Pour sa force incroyable, il était surnommé l'Hercule russe. Il tenait facilement un boulet de canon à bout de bras, brisait des fers à cheval en acier et impressionnait les marins par sa capacité à enfoncer des clous dans la coque du navire avec son doigt. À l'étranger, il était considéré comme un provocateur et un voyou. Par exemple, en Angleterre, il a eu un conflit avec des marins anglais à propos de caisses sur la plage. Lorsque la situation s'est envenimée, les Anglais ont décidé de lui donner une leçon avec leurs poings, mais Loukine s'en est occupé comme de chiots sans défense. Le lendemain, la police est arrivée au port avec des plaintes pour coups, mais l'affaire a été étouffée.
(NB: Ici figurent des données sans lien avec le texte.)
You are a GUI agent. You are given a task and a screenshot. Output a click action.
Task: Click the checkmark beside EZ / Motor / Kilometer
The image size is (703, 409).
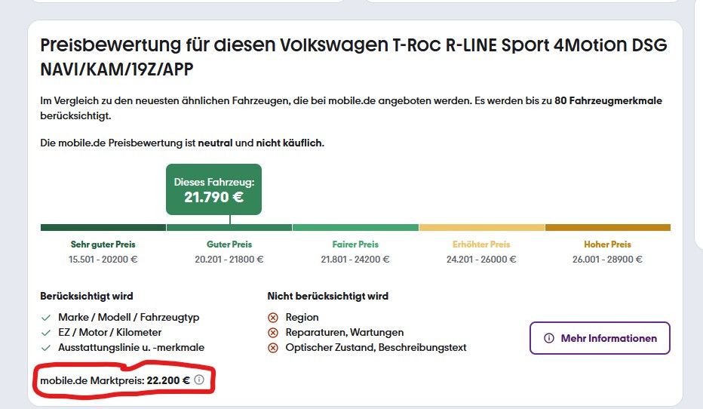(46, 333)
Une autre fois, Loukine, avec sa famille et son cocher, s'est perdu près d'un village et a demandé aux propriétaires d'une maison s'ils pouvaient passer la nuit. Ils ont accepté, mais la nuit, le cocher a entendu discuter de leur meurtre pour voler la diligence. Le cocher a tout raconté au capitaine. Loukine, sans perdre son sang-froid, est entré dans la pièce voisine et s'est occupé seul de trois malfaiteurs. Il convient de noter qu'il n'utilisait ses poings qu'en dernier recours. À ceux qui l'accueillaient bien, il répondait de même et était toujours prêt à aider.